# Document extract
YANGON: Satellite imagery shows Myanmar authorities have bulldozed at least 55 Rohingya villages in northern Rakhine in recent months, Human Rights Watch said Friday (Feb 23), condemning the government for erasing evidence at sites where troops are accused of atrocities.
Northern
Rakhine has been nearly emptied of its Rohingya population since last August,
when a military crackdown drove some 700,000 of the persecuted group across the
border to Bangladesh.
The UN has
accused Myanmar of waging an ethnic cleansing campaign against the Muslim
minority, who face acute discrimination in the mainly Buddhist nation.
Myanmar
denies the charge but has blocked UN investigators from investigating an area
where thousands of Rohingya are believed to have been killed.
Hundreds of
Rohingya villages were already damaged by fire during the initial months of
violence last year, when soldiers and Buddhist vigilantes terrorised
communities with arson, gunfire and rape, according to refugees.
Since
November, Myanmar authorities have further demolished at least 55 villages with
heavy machinery, clearing out all structures and vegetation, satellite images
obtained by Human Rights Watch showed.
At least
two of the flattened villages were previously undamaged by fires, the watchdog
said.
"Many
of these villages were scenes of atrocities against Rohingya and should be
preserved so that the experts appointed by the UN to document these abuses can
properly evaluate the evidence to identify those responsible," said HRW's
Asia director Brad Adams.
"Bulldozing
these areas threatens to erase both the memory and the legal claims of the
Rohingya who lived there," he added.

# Task to carry out
Continue the news report on bulldozed Rohingya villages in Rakhine, starting after its final sentence. The records that follow were drawn from a separate source.

# Given information
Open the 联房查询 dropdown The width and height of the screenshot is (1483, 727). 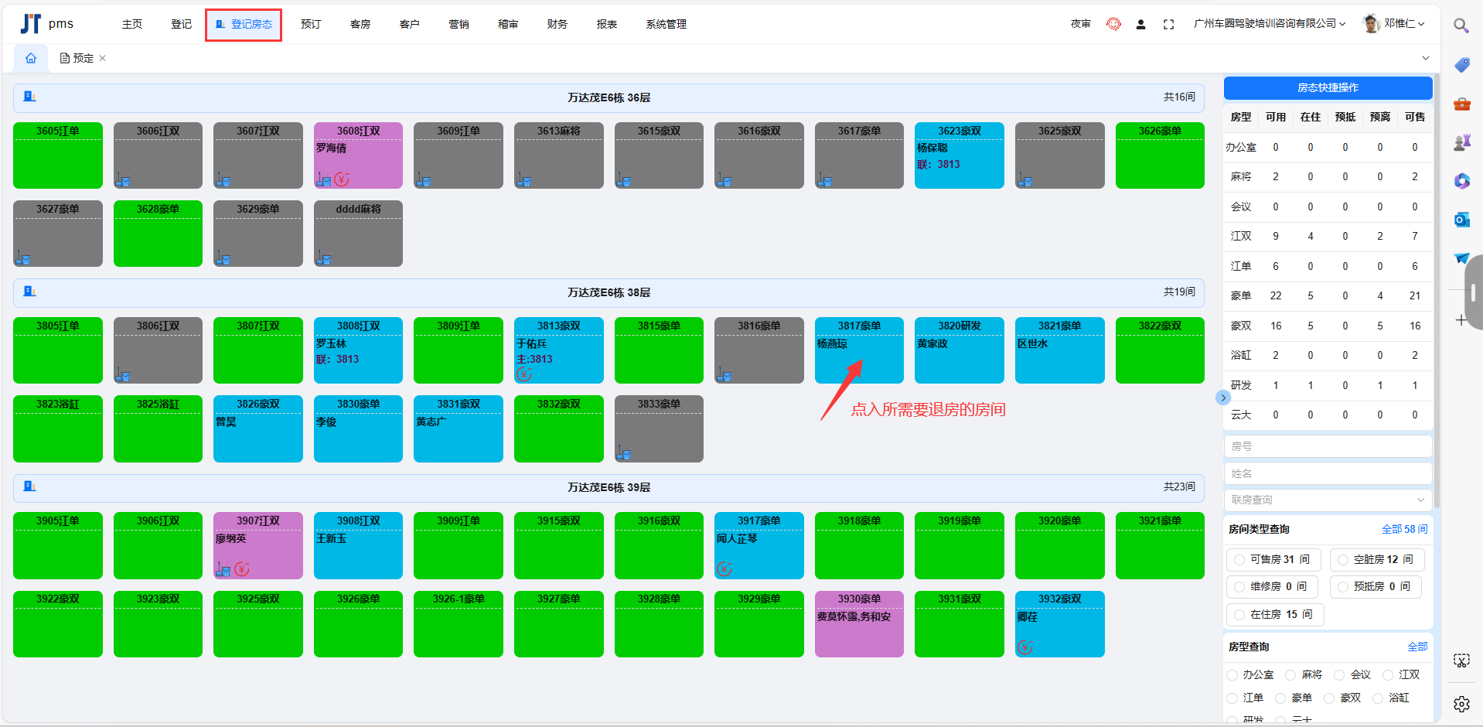1327,500
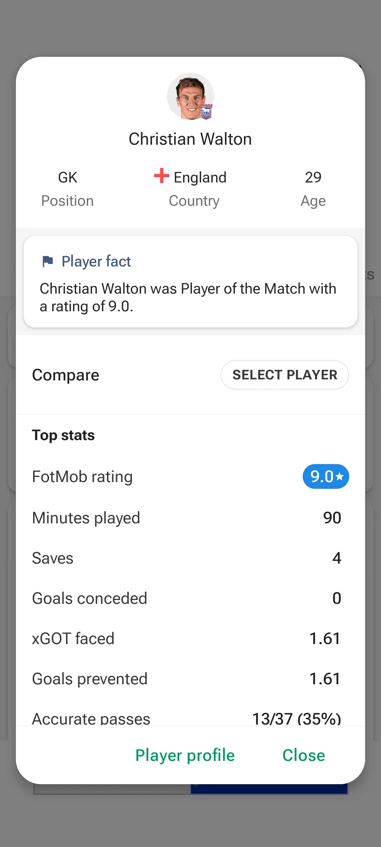This screenshot has height=847, width=381.
Task: Tap the age value 29
Action: [x=313, y=177]
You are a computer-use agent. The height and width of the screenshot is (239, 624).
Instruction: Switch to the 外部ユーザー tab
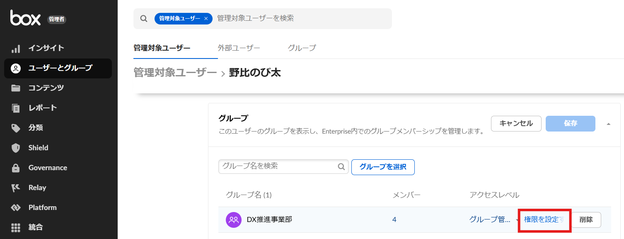239,48
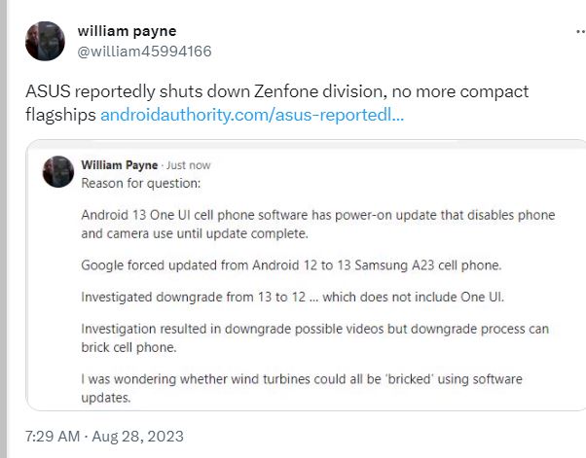Click the 'brick cell phone' paragraph

(315, 338)
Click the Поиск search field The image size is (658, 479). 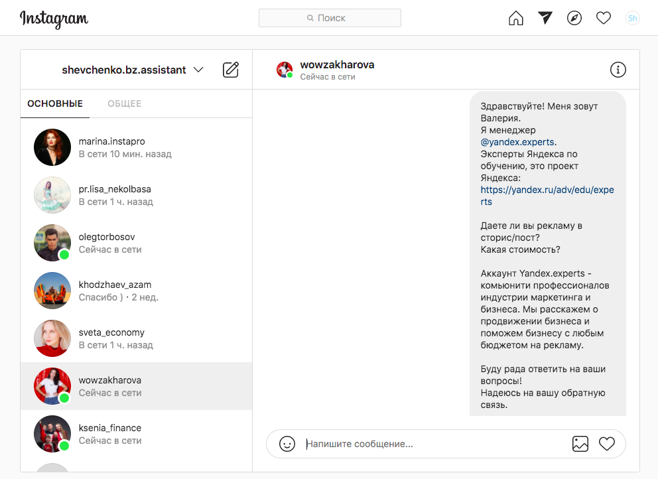pos(330,18)
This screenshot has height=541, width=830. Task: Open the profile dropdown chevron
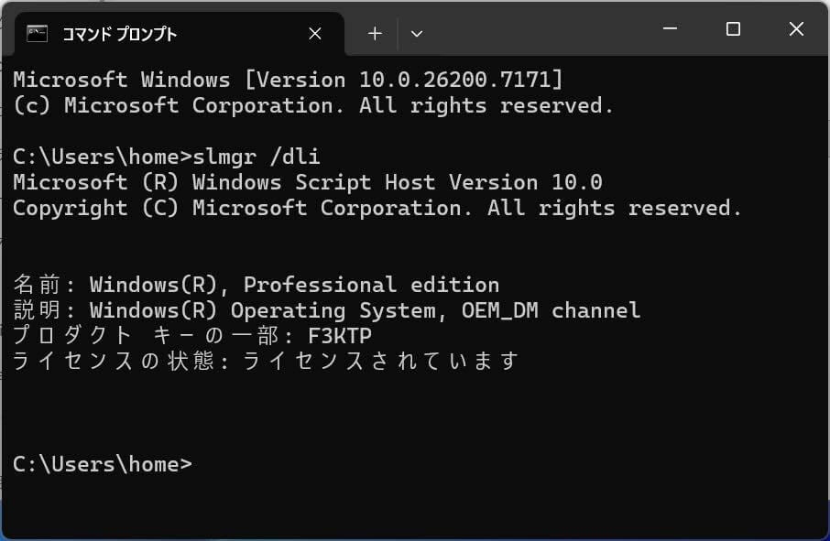point(417,34)
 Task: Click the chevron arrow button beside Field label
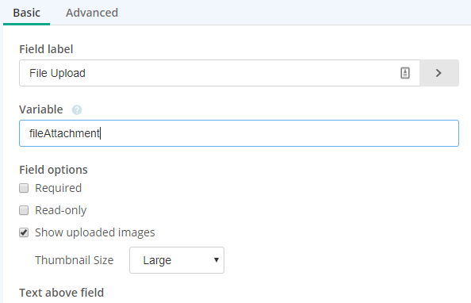[x=438, y=73]
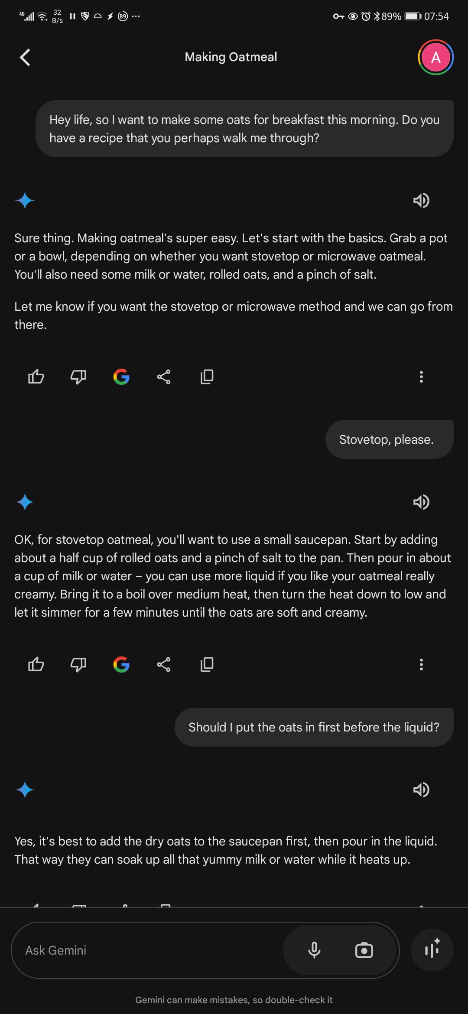
Task: Play audio for the dry oats answer
Action: click(421, 790)
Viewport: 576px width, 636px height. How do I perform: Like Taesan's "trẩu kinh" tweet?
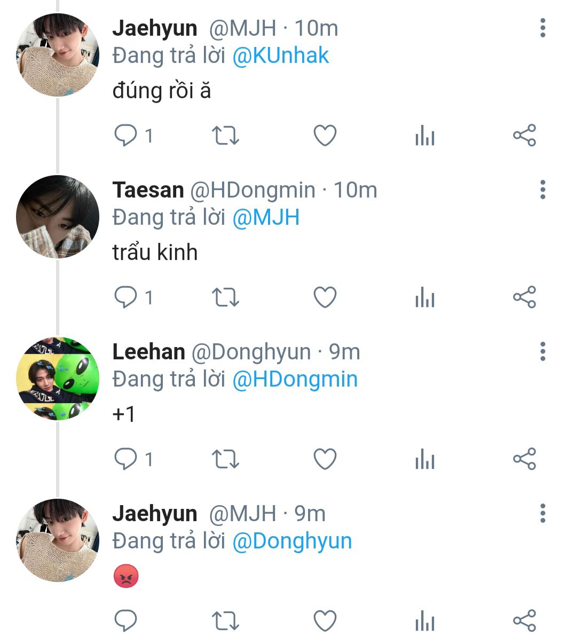click(325, 297)
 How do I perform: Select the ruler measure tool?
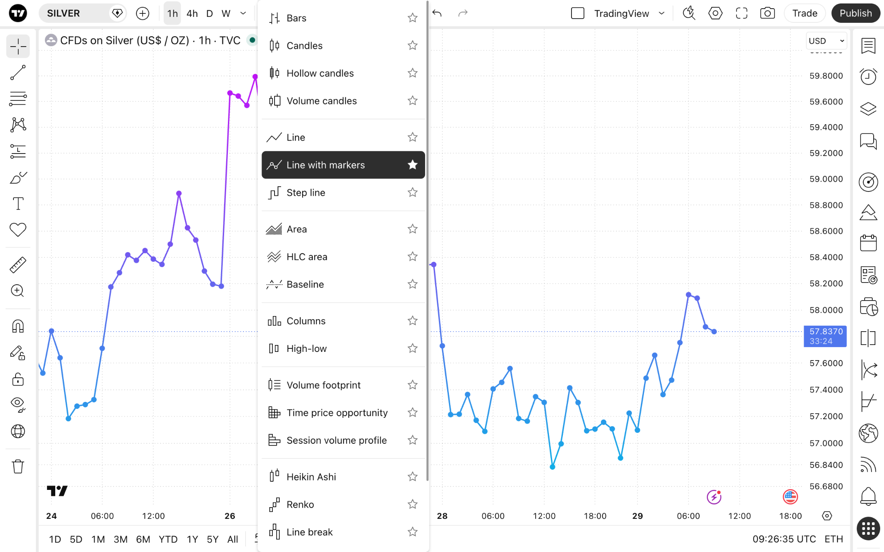[x=18, y=265]
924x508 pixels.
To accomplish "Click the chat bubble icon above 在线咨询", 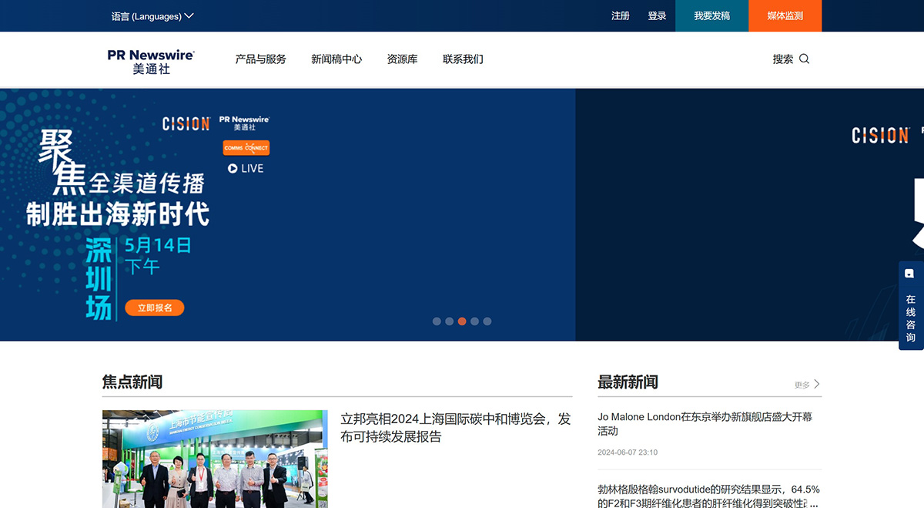I will (910, 273).
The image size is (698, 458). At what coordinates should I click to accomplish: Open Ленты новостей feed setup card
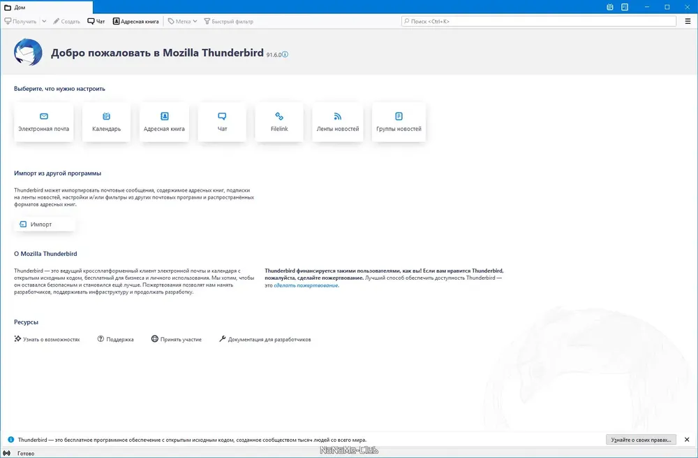[338, 122]
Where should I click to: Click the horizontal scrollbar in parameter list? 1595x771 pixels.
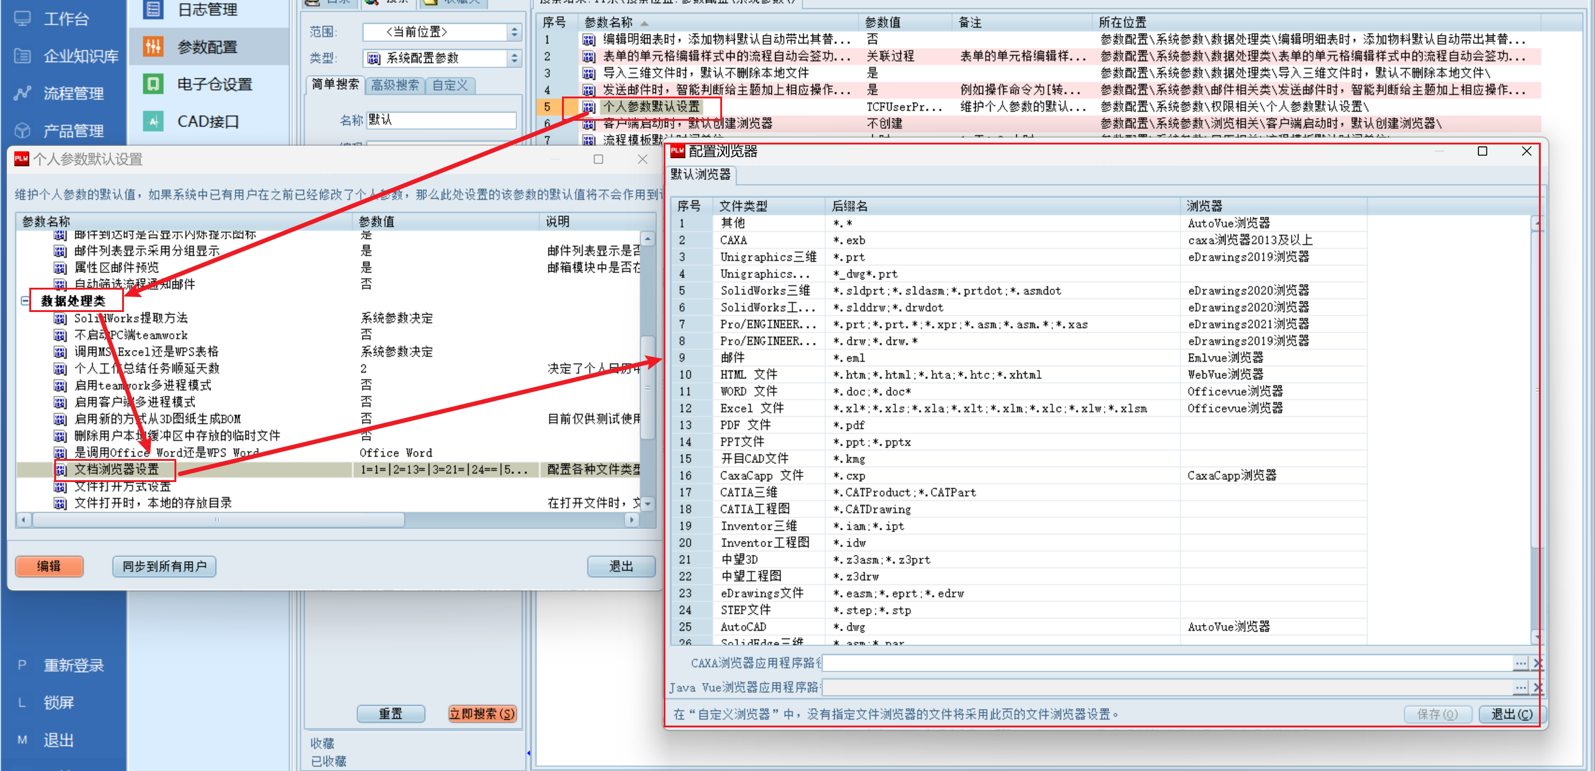[x=327, y=519]

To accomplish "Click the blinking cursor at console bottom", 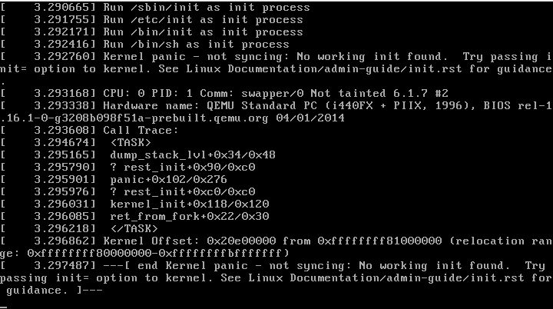I will pyautogui.click(x=4, y=304).
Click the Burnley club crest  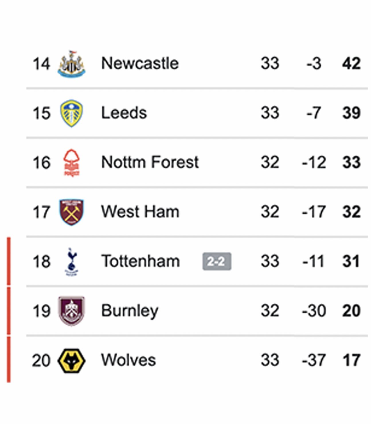coord(71,311)
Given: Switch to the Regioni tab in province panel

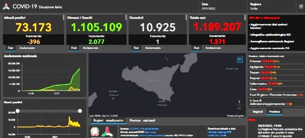Looking at the screenshot, I should [258, 112].
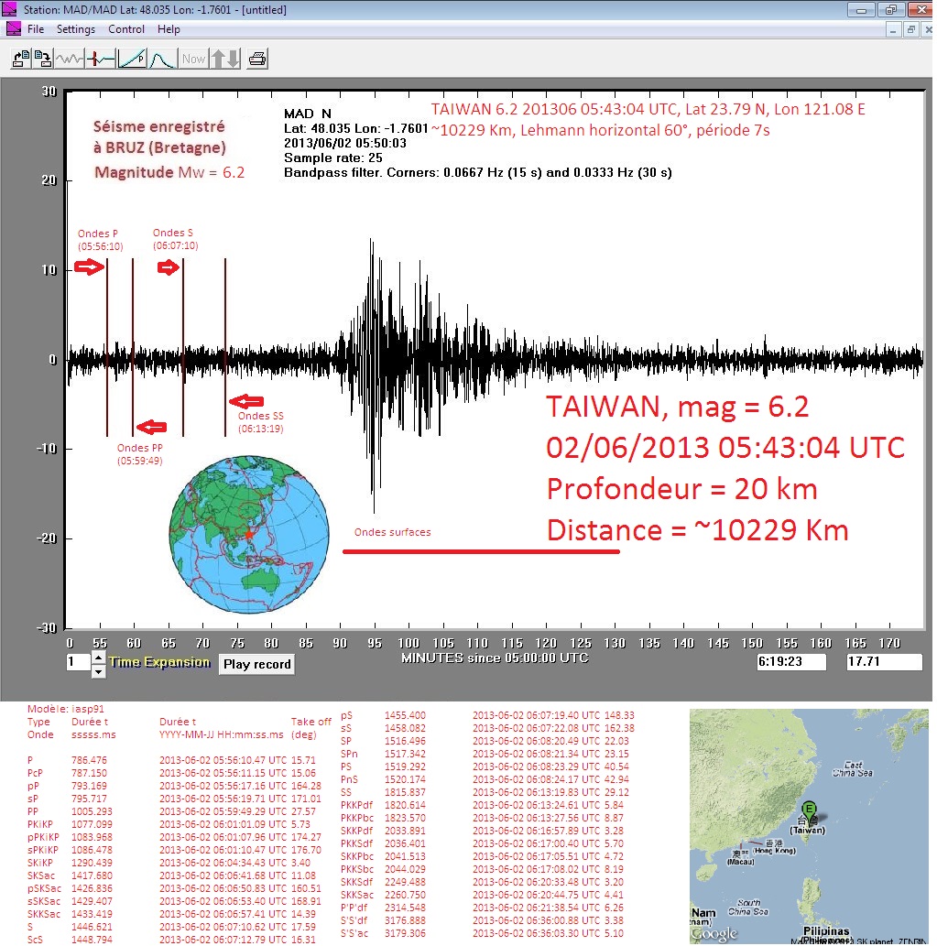This screenshot has height=946, width=937.
Task: Click the grayed waveform toolbar icon
Action: click(x=71, y=60)
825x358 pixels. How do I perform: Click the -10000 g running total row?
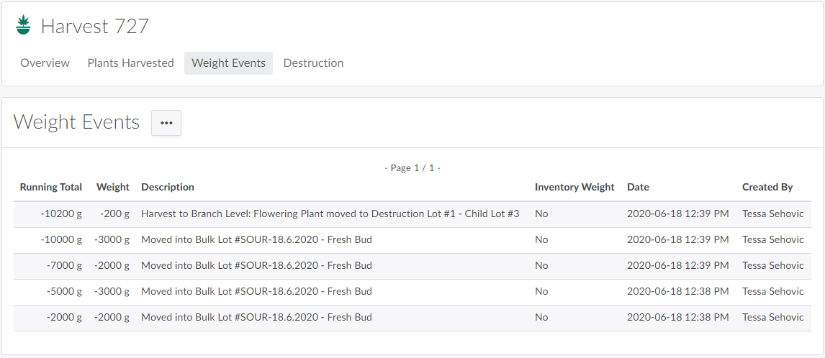[61, 240]
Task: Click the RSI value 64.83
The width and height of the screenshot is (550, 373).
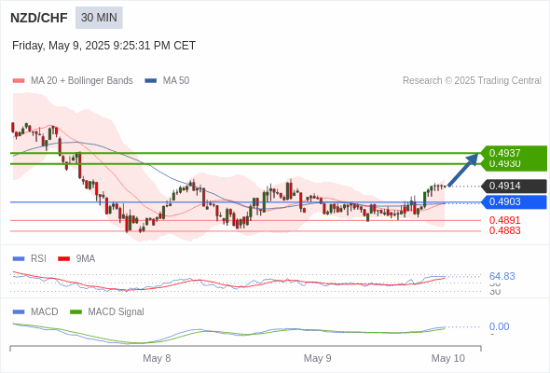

# Task answer
Haunting
images of levelled villages first circulated on social media earlier this month
after they were posted by an EU diplomat.
At the time
Myanmar's Social Welfare Minister Win Myat Aye told AFP the demolition was part
of a plan to "build back" villages to a higher standard than before.
Myanmar has
trumpeted a government effort to rebuild violence-gutted Rakhine and welcome
back refugees under a repatriation agreement with Dhaka that was supposed to
commence in January.
But many
Rohingya refuse to return without the guarantee of basic rights and safety.
Analysts
have also sounded the alarm over the government's rehabilitation projects,
calling the sweeping destruction of villages, mosques and property only the
latest move to erase the Rohingya's ties to their ancestral lands, and prevent
them returning.
Members of
the Muslim minority have been systematically stripped of their legal rights in
Myanmar in recent decades.
They have
also been targeted by bouts of violence and corralled into grim displacement
camps in other parts of Rakhine state.
Myanmar's
army says its August crackdown was a proportionate counterstrike against
Rohingya rebels who attacked police posts in late August, killing around a
dozen officials.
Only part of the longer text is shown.